自从全反式维甲酸(ATRA)进入急性早幼粒细胞白血病(APL)的治疗后,成人及儿童 APL 的预后得到显著改善。据报道,目前儿童 APL 的无事件生存率(EFS)和总体生存率(OS)分别达到 80% 和 90% 左右。
对于 APL 而言,蒽环类药物的治疗地位不容忽视,蒽环类药物常应用于中、高危 APL 或在治疗过程中白细胞增高的 APL 患者。但值得注意的是,蒽环类药物的长期应用易导致心脏毒性,从而降低 EFS,尤其是儿童 APL 患者。
东京 Toho 大学的 Takahashi 教授等开展了一项回顾性研究,其结果显示:在儿童 APL 治疗中减少蒽环类药物用量仍可维持高 EFS 并降低不良事件发生率。

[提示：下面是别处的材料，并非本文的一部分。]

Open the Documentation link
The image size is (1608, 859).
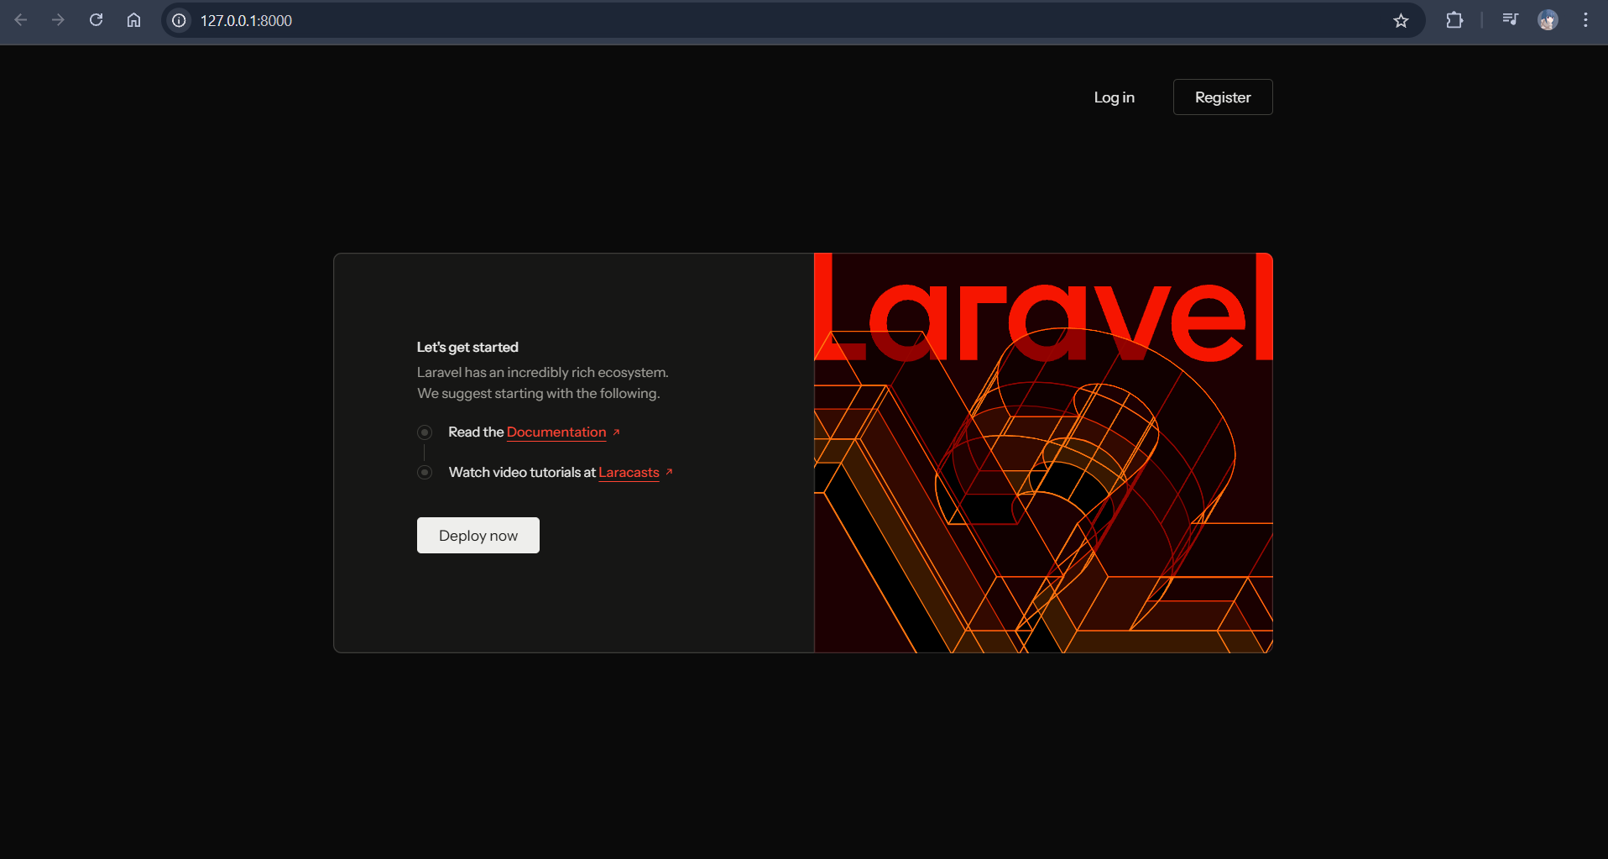pos(556,432)
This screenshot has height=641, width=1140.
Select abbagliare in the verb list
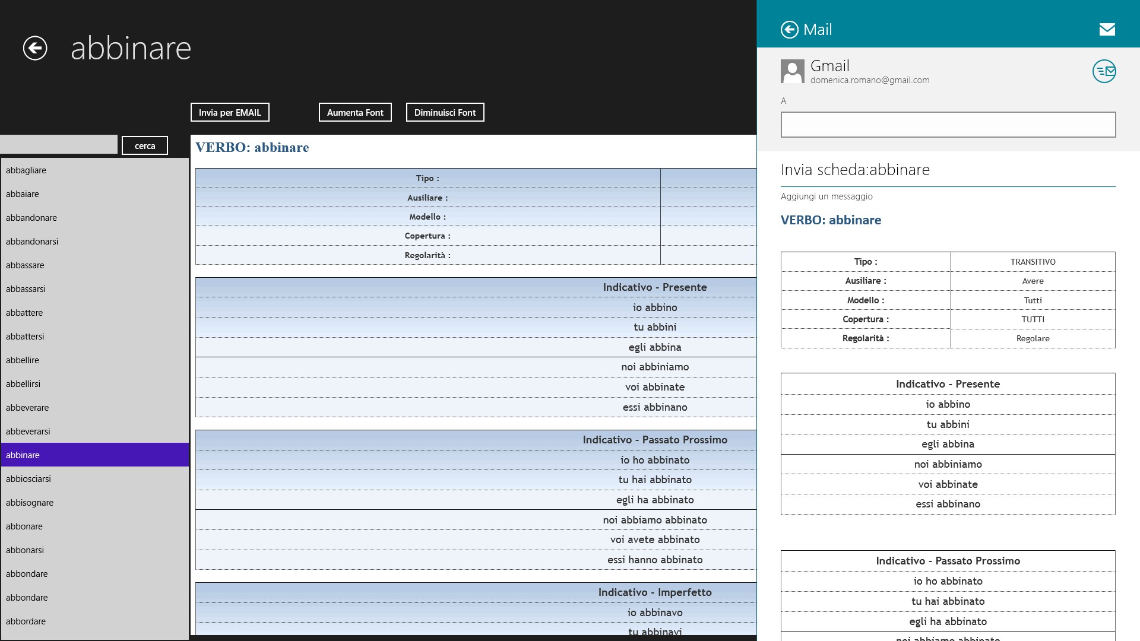pyautogui.click(x=26, y=170)
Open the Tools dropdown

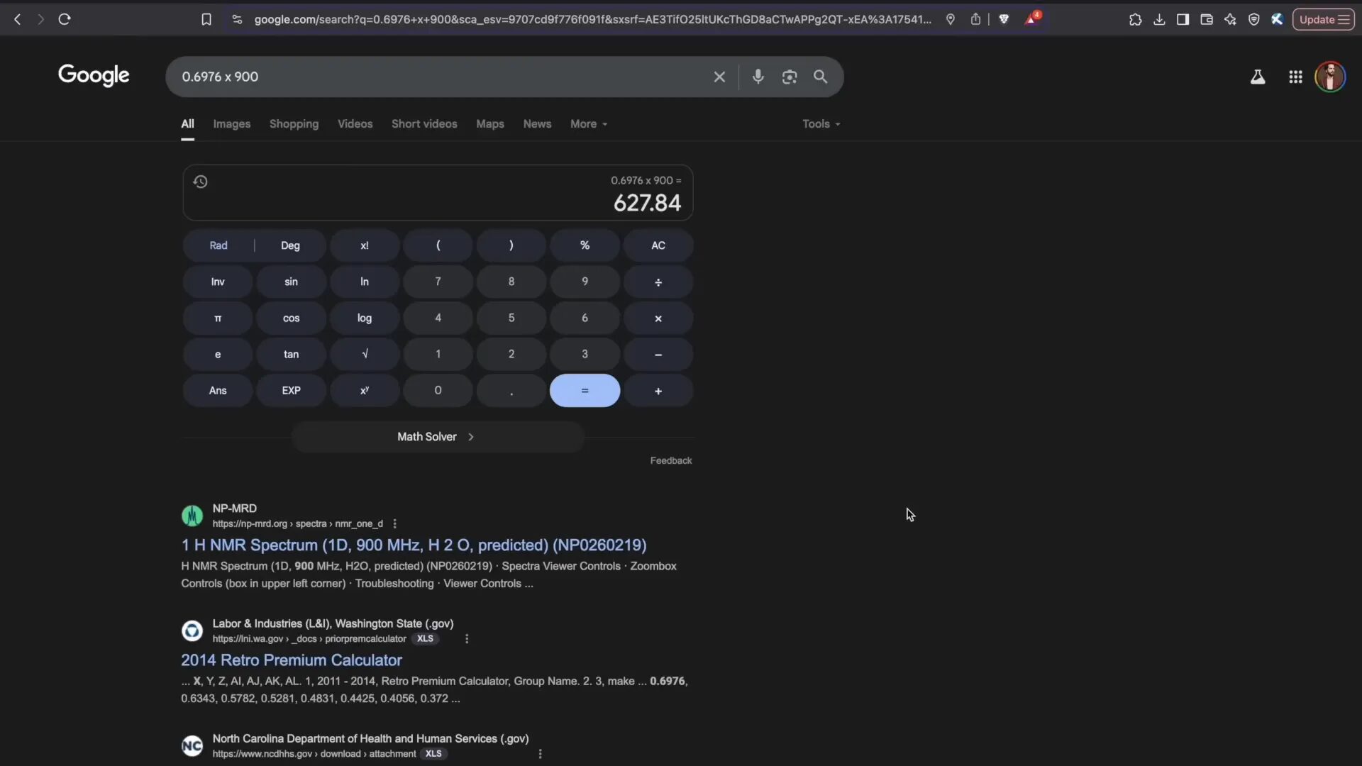(x=820, y=123)
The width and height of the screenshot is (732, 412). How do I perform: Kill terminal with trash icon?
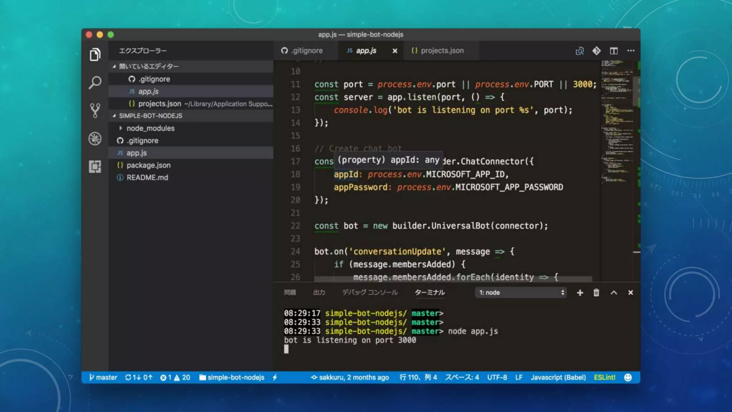click(596, 293)
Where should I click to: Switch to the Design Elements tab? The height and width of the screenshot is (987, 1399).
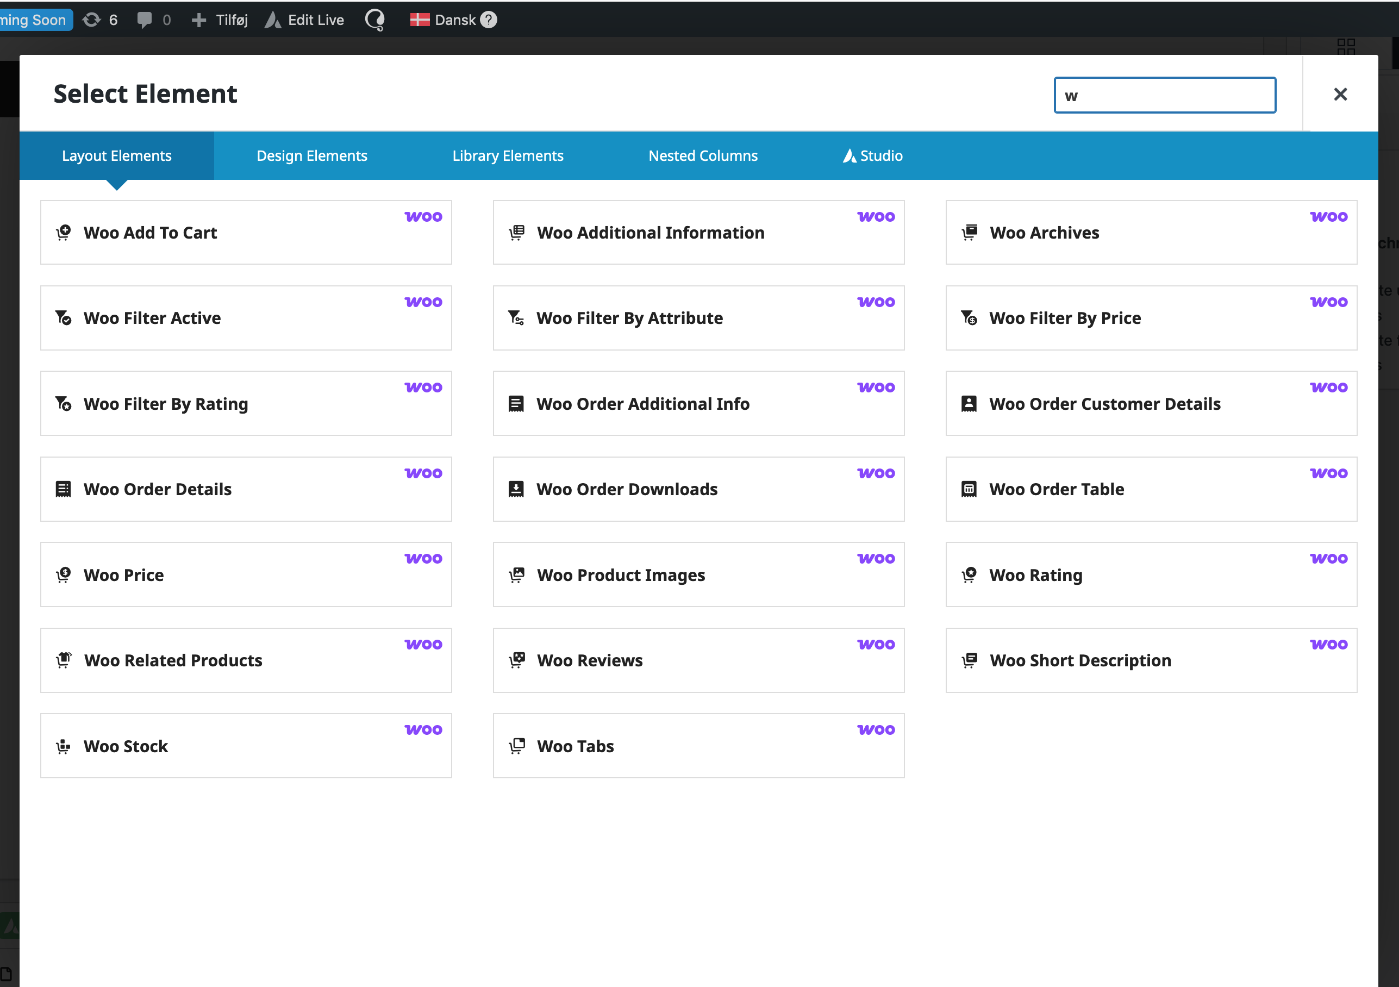(x=312, y=156)
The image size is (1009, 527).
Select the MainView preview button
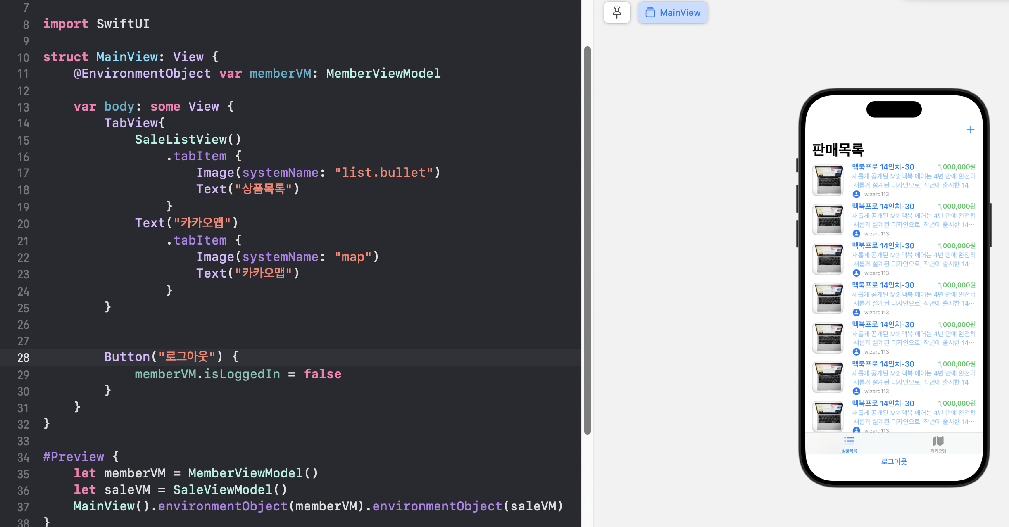click(673, 12)
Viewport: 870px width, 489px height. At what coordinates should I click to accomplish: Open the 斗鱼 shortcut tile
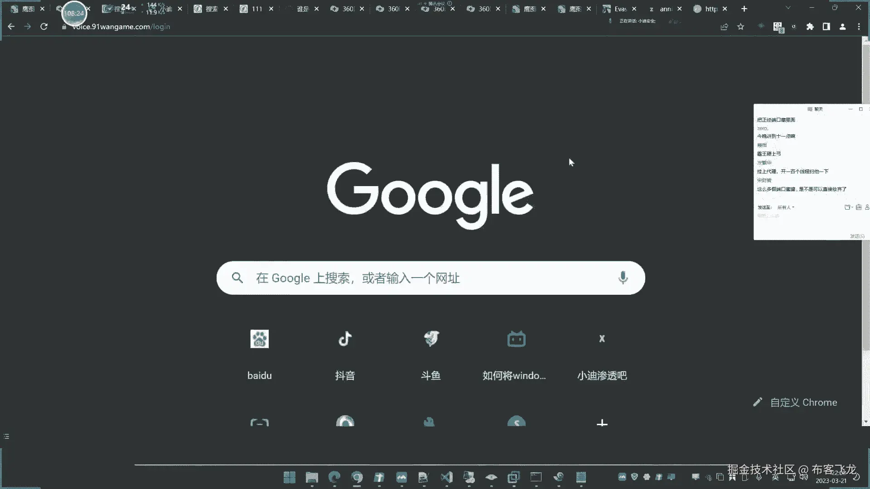(430, 339)
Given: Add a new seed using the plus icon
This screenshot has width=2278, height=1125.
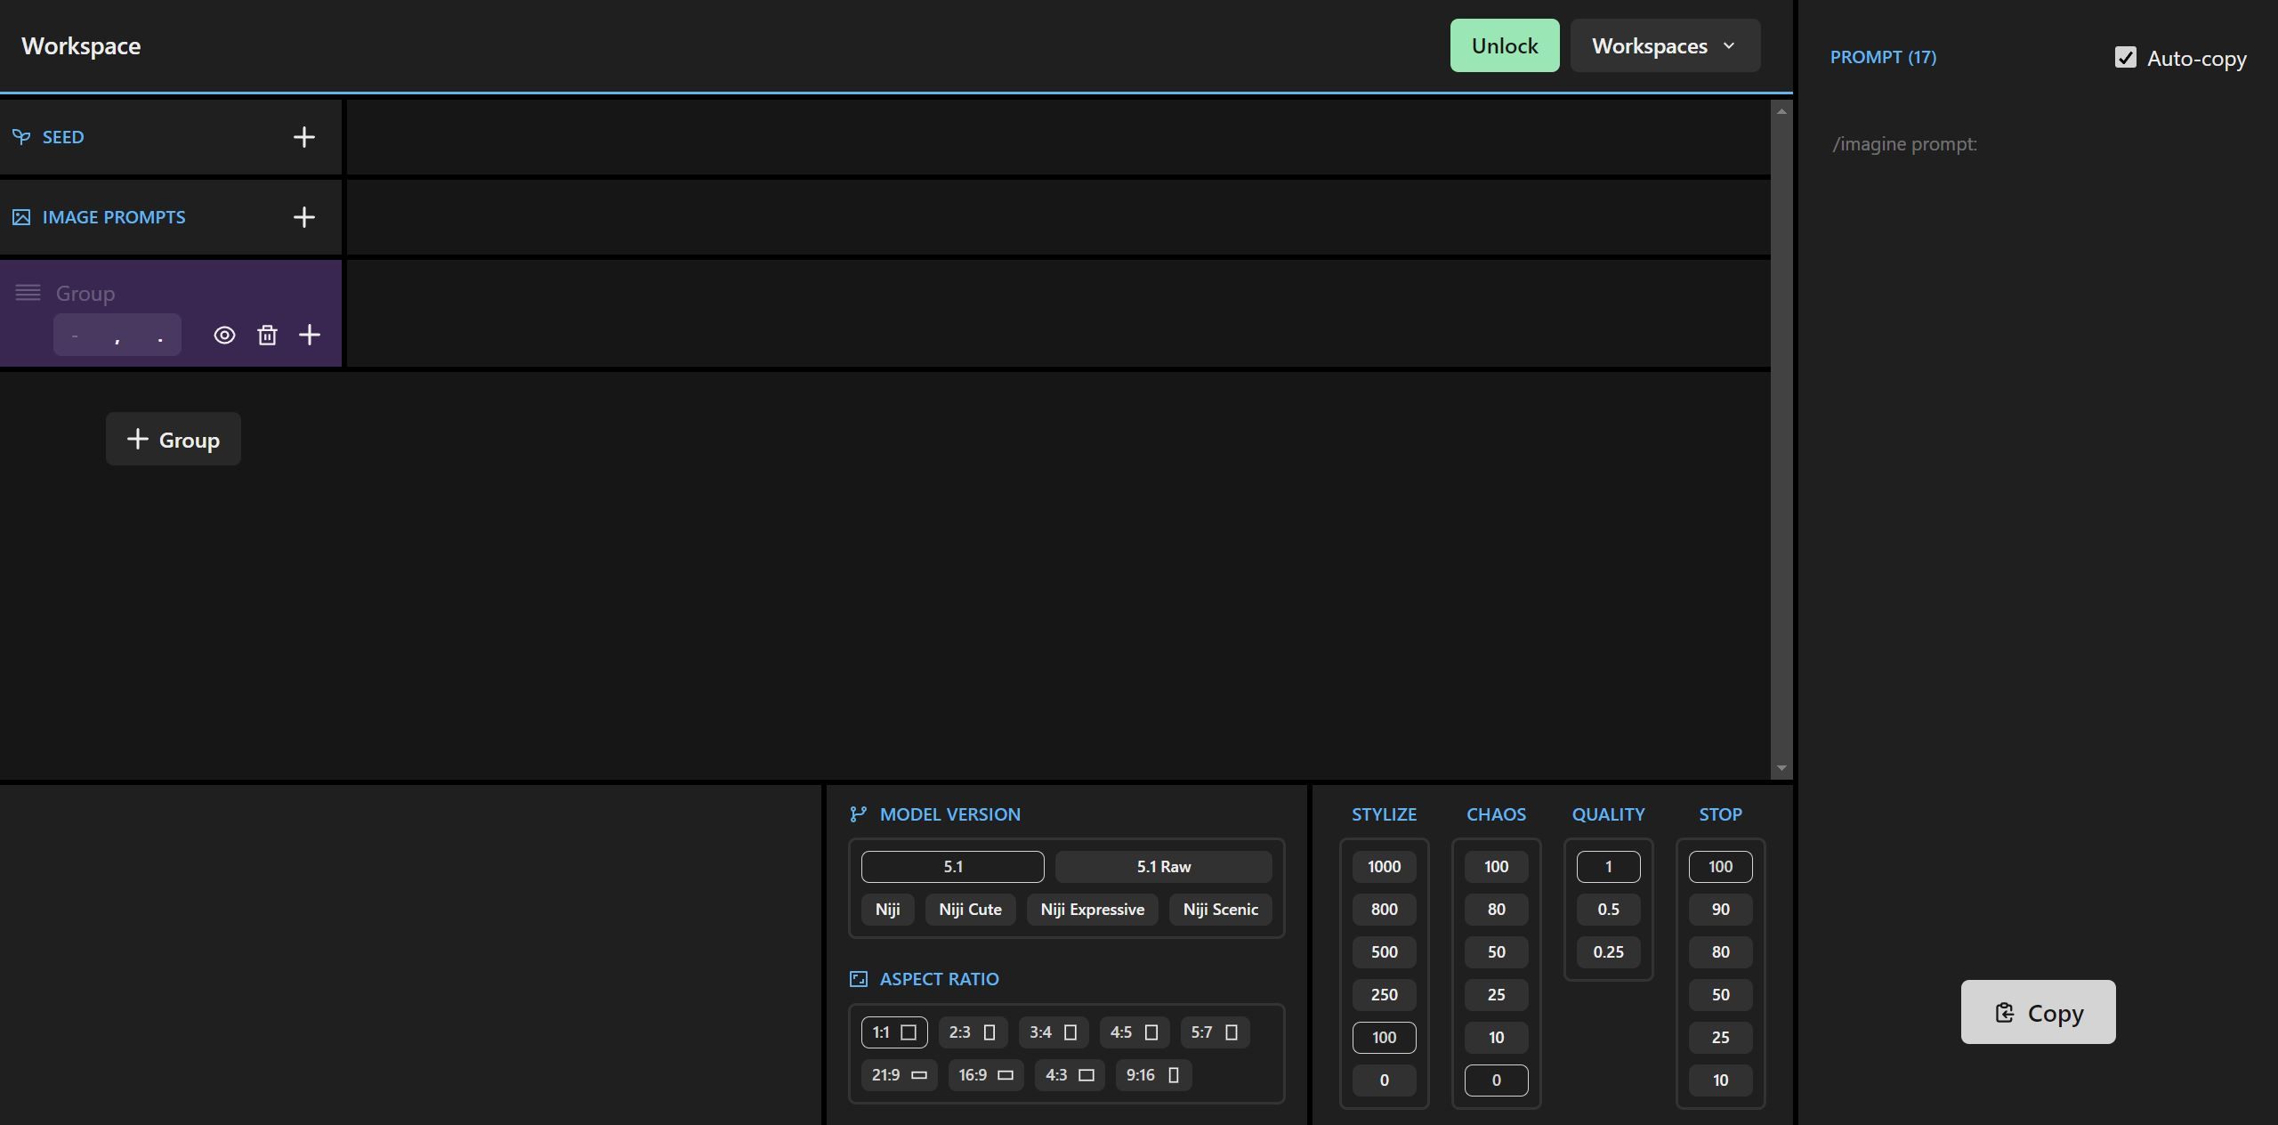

该文章发表在近期的 British Journal of Haematology 杂志。
研究纳入初治 APL 患者 46 例,年龄<18 岁,ECOG 评分 0~2 分,既往无放化疗史,心肝肾功能无异常。46 例患者具体治疗如下:
第一次诱导化疗
1. 首先以全反式维甲酸(ATRA)45 mg/m2,qd,3 天。
2. 若诊断时或 ATRA 治疗 3 天后,白细胞计数(WBC)>20×109/L,则采用:阿糖胞苷(Ara-c)200 mg/m2,qd,7 天 + 柔红霉素(DNR)45 mg/m2,qd,3 天。
3. 若诊断时且 ATRA 治疗 3 天后,WBC<20×109/L,则继续以 ATRA 治疗至第 7 天,从第 8 天开始:阿糖胞苷(Ara-c)200 mg/m2,qd,7 天 + 柔红霉素(DNR)45 mg/m2,qd,3 天。
4. 对 WBC>5×109/L 的 APL 患者,采用地塞米松(DEX)0.2 mg/kg 预防 APL 分化综合征。
第二次诱导化疗及此后 3 次巩固化疗
此 4 次治疗的药物均包含 ATRA、高剂量或中剂量 Ara-c、蒽环类药物(前 2 次用米托蒽醌 10 mg/m2,后 2 次用吡柔比星 45 mg/m2)。
由此可见,在儿童 APL 的治疗中蒽环类药物的使用较为频繁。因此控制其累积应用量极为重要,但问题在于减少蒽环类药物是否不利于儿童 APL 的疗效及生存情况?
此 46 例儿童 APL 患者的蒽环类药物应用总剂量为 246 mg/m2,用量低于标准用量。通过随访发现,其 3 年无事件生存率(EFS)为 83.6%,3 年总体生存率为 90.7%(图 1)。可见其 EFS 和 OS 较总体平均值(前面提及)并无明显下降。
图 1 APL 患者的 3 年无事件生存率及总体生存率
对此 46 例儿童 APL 的预后因素进行分析发现:白细胞增高(>10×109/L)、血小板减少(<40×109/L)、额外的染色体改变、PML-RARA 融合基因类型以及 FLT3 基因突变类型这些因素均与 APL 预后无关。
与之相反,第一次诱导治疗后的原始细胞控制率与 APL 患者预后密切相关:当原始细胞<5% 时,其 3 年 EFS 为 94.3%;而当原始细胞>5% 时,其 3 年 EFS 仅为 33.3%。此外,其预后还与患者发病年龄存在相关性,经过统计分析发现,5 岁以下 APL 患者的 3 年 EFS 仅为 54.6%,而 5 岁以上 APL 患者 3 年 EFS 高达 93.8%。
ATRA 联合蒽环类药物显著改善了 APL 患者的长期预后,但蒽环类药物的长期累积会引发心脏毒性,此为该治疗方案的隐患之一。既往研究数据显示:对于儿童 APL 而言,当蒽环类药物总用量>300 mg/m2时,其引发心脏毒性反应的几率是<300 mg/m2患者的 10 倍之多。
该研究表明,将蒽环类药物应用总量降至 300 mg/m2以下时(本研究蒽环类总用量为 246 mg/ m2),其 3 年 EFS 和 OS 仍可维持较高水平,而不良反应发生率下降。